:: YOUR TASK ::
Please copy the leading lines of the entries below exactly, concluding with the line in which "Given: Click the 搜开源 search input field" occurs.

Collected data
--------

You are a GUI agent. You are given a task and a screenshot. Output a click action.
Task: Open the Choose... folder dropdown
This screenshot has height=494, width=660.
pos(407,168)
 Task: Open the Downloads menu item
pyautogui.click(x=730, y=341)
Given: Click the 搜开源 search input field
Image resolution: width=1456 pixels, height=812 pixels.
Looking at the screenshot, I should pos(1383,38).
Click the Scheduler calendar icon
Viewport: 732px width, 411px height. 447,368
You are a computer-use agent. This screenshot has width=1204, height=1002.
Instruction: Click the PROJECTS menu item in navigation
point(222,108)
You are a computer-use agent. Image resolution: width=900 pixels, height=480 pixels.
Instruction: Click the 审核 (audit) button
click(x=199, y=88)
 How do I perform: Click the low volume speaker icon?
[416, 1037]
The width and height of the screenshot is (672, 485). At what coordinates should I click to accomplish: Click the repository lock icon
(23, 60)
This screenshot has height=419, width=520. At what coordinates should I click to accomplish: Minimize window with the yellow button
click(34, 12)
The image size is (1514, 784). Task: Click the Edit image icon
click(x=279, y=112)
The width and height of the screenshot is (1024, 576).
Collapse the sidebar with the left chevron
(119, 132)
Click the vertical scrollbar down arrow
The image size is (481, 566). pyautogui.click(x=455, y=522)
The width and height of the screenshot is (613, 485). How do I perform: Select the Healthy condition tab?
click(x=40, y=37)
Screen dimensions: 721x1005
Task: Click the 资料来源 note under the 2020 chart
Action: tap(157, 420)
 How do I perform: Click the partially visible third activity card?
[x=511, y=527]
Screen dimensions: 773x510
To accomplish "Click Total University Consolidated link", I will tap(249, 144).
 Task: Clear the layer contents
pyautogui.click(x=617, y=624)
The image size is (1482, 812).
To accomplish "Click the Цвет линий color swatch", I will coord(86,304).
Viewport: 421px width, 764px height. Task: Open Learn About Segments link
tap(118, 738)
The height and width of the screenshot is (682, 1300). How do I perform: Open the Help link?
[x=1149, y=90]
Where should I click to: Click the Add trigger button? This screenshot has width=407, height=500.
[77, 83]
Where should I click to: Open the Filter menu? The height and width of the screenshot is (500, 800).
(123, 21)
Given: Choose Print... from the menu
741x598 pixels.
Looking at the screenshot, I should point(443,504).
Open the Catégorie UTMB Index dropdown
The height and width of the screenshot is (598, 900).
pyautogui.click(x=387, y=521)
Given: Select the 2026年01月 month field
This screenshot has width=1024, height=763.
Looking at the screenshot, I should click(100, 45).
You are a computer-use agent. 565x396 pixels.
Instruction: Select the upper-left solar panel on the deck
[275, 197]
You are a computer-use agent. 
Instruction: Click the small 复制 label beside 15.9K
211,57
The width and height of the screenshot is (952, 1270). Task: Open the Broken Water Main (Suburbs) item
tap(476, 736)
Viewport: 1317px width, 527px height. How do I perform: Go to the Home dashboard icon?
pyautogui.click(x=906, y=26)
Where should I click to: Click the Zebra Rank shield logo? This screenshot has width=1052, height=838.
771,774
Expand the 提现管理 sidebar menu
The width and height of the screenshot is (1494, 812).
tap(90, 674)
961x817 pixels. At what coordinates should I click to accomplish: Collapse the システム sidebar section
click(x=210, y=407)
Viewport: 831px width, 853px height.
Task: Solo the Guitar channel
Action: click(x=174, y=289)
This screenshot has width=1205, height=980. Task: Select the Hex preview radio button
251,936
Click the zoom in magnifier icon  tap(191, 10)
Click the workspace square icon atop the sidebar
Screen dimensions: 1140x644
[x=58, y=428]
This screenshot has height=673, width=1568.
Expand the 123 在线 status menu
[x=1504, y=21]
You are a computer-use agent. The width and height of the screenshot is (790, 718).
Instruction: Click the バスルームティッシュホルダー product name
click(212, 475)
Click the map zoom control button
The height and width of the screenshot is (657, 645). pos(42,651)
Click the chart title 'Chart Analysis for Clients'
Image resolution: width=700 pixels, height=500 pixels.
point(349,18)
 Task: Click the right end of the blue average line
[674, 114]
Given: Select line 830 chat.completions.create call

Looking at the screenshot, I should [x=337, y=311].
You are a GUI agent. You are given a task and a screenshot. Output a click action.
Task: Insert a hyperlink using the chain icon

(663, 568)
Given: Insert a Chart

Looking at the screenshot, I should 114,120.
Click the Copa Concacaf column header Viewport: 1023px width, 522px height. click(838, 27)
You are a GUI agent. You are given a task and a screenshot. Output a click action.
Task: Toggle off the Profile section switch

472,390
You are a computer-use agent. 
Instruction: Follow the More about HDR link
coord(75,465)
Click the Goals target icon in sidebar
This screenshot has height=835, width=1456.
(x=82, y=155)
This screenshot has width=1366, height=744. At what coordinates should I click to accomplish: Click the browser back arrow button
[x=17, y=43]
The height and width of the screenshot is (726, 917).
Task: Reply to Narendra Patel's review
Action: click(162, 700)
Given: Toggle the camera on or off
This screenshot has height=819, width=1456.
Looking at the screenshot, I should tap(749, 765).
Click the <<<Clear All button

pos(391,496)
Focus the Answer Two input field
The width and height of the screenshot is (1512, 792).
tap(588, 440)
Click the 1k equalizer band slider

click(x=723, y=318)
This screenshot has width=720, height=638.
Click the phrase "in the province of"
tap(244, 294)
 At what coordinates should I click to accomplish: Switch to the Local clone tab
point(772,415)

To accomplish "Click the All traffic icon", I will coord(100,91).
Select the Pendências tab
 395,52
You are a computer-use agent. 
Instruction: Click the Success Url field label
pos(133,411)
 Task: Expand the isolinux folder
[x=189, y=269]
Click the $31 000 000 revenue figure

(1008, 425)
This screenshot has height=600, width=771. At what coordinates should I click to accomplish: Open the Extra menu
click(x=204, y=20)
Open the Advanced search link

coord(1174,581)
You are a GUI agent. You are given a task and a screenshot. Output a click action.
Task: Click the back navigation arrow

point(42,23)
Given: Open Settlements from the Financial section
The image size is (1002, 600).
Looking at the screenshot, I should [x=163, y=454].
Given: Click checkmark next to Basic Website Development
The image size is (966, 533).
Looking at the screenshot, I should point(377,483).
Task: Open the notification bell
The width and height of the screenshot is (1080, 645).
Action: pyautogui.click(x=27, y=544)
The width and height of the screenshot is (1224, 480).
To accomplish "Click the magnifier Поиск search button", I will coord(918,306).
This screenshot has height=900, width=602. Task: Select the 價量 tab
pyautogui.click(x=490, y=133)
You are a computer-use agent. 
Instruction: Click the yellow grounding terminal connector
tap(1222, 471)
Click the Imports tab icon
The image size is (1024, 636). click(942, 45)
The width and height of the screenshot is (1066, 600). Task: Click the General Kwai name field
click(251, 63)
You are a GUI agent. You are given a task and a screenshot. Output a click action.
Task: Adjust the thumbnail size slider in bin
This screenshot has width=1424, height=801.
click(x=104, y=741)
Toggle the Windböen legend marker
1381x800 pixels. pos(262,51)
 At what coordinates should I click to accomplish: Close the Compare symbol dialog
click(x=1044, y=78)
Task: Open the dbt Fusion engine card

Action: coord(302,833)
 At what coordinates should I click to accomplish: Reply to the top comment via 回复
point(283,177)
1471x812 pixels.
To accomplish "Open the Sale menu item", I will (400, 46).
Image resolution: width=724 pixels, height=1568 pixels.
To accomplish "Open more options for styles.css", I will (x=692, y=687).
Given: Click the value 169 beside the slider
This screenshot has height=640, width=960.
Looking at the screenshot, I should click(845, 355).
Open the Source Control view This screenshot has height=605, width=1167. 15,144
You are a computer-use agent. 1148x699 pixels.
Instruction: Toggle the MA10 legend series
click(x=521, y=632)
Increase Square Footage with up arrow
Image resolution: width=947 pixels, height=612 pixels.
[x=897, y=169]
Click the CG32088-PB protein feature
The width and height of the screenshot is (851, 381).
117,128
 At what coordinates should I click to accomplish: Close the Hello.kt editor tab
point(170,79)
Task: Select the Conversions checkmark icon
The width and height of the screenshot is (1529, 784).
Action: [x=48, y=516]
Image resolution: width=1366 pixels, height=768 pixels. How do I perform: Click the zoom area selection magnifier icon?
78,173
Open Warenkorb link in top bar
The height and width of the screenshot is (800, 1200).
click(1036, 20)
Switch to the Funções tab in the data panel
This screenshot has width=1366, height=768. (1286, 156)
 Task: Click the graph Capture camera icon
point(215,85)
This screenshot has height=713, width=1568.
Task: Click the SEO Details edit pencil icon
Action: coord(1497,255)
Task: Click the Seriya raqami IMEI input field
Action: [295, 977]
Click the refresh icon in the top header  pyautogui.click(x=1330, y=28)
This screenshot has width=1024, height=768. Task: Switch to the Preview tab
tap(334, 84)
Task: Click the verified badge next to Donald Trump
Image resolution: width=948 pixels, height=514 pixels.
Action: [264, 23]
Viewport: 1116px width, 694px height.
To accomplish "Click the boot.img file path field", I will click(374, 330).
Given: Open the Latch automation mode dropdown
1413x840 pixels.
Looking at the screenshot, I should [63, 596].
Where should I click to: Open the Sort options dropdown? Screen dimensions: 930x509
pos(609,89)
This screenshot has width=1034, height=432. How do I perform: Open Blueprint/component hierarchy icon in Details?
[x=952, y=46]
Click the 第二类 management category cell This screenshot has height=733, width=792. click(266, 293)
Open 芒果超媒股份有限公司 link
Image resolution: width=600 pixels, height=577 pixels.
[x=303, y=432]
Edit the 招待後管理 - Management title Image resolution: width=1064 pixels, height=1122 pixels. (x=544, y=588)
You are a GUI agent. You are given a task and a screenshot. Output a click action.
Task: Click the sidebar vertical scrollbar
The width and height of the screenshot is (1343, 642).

--------

:: EXERCISE OUTPUT ::
You are a GUI agent. You are given a task and a screenshot. Output a click action.
Task: Open the Choose... folder dropdown
This screenshot has height=494, width=660.
pos(407,168)
 Task: Open the Downloads menu item
pyautogui.click(x=730, y=341)
Given: Click the 搜开源 search input field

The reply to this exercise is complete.